-- Available records start --

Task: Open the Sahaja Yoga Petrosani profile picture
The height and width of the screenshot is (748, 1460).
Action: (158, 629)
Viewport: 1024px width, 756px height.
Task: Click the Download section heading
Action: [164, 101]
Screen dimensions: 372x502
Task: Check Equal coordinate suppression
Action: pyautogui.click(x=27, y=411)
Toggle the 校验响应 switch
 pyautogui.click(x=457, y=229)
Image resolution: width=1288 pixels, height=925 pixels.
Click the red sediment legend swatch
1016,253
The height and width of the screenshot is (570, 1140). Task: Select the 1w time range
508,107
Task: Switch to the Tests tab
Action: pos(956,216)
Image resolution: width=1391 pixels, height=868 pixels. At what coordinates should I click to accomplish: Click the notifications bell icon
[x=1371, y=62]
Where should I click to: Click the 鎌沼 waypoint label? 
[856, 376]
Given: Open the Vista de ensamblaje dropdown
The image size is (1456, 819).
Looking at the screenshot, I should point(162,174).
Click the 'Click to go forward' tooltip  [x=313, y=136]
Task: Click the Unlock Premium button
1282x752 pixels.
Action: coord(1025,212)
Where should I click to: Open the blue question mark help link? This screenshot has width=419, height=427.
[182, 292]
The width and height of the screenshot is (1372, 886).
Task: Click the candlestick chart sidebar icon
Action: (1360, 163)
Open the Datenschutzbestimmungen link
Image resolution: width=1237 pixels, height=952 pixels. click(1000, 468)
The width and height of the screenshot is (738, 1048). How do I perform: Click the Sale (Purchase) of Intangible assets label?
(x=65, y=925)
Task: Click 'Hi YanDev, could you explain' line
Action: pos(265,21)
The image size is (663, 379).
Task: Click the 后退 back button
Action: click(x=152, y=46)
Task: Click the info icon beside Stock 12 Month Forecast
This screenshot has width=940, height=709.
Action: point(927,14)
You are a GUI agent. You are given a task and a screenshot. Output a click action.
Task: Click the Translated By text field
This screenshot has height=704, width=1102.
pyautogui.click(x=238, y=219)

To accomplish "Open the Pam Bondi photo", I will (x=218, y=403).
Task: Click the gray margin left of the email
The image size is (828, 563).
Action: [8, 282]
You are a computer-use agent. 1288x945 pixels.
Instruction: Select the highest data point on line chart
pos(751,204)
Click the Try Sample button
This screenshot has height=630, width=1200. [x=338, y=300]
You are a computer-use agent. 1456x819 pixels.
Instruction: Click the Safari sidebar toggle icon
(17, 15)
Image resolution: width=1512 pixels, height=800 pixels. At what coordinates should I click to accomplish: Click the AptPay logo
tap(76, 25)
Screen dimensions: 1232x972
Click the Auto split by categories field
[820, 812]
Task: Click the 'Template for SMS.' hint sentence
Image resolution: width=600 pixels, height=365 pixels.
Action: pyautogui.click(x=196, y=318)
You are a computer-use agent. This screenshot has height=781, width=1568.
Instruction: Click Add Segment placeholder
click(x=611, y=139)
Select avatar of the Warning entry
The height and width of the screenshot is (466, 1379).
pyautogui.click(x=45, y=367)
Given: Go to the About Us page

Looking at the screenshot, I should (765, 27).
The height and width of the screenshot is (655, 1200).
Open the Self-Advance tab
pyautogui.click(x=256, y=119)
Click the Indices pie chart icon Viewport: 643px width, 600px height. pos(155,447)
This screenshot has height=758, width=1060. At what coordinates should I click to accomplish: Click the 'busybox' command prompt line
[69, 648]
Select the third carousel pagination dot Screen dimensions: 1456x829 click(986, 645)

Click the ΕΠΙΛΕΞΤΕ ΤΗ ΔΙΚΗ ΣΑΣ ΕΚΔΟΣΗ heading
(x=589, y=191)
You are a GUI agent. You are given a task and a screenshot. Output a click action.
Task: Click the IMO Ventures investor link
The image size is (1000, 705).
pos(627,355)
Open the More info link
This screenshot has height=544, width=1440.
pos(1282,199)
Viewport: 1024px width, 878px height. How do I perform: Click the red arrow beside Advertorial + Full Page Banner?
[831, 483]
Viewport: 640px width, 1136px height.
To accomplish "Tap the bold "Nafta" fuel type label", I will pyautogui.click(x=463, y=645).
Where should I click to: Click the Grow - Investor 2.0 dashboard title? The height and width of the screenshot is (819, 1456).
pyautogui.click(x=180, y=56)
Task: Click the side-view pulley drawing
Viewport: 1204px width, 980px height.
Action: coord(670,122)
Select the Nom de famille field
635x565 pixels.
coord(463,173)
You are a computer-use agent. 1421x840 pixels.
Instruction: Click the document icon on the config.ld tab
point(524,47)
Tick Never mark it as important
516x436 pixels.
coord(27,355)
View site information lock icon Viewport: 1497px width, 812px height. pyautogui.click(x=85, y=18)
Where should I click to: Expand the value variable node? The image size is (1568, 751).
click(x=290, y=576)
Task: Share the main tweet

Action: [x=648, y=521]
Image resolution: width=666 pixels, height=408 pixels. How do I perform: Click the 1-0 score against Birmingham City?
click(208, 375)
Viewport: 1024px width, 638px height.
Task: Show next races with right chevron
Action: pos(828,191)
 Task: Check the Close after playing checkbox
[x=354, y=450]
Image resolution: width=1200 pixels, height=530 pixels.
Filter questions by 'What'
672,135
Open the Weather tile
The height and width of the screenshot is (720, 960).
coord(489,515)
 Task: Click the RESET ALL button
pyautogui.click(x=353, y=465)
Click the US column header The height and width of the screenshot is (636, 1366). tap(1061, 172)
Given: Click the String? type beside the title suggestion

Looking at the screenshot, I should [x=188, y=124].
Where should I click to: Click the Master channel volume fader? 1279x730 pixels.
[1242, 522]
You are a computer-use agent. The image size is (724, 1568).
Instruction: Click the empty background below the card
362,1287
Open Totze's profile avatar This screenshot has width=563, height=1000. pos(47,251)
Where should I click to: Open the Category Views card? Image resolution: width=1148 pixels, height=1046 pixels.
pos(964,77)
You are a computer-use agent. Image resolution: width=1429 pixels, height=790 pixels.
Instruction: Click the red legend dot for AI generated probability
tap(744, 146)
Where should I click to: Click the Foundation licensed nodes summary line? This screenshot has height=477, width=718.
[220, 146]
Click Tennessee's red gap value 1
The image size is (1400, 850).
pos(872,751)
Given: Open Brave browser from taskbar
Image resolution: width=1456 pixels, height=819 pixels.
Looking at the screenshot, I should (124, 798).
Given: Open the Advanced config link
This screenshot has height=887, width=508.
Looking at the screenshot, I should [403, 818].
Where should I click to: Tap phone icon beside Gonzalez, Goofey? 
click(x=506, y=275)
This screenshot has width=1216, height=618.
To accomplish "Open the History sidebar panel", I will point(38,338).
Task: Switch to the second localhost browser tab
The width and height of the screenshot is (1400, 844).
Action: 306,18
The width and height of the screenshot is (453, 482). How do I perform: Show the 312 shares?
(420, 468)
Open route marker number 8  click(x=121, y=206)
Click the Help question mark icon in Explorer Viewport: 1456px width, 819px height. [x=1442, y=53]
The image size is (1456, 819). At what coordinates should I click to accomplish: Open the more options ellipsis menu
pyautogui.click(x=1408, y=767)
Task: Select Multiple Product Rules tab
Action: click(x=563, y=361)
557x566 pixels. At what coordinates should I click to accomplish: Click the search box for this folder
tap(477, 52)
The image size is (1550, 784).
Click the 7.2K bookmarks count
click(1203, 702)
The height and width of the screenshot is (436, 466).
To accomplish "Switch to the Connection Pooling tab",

-- Available records end --

Please swap "Unlock Premium" for "Upgrade Plan" in the stretch of data from the line containing "Given: Open the Vista de ensamblaje dropdown" through the line containing "Action: coord(1025,212)", and give those lines again with everything else unchanged.

Given: Open the Vista de ensamblaje dropdown
The image size is (1456, 819).
Looking at the screenshot, I should point(162,174).
Click the 'Click to go forward' tooltip  [x=313, y=136]
Task: Click the Upgrade Plan button
1282x752 pixels.
Action: coord(1025,212)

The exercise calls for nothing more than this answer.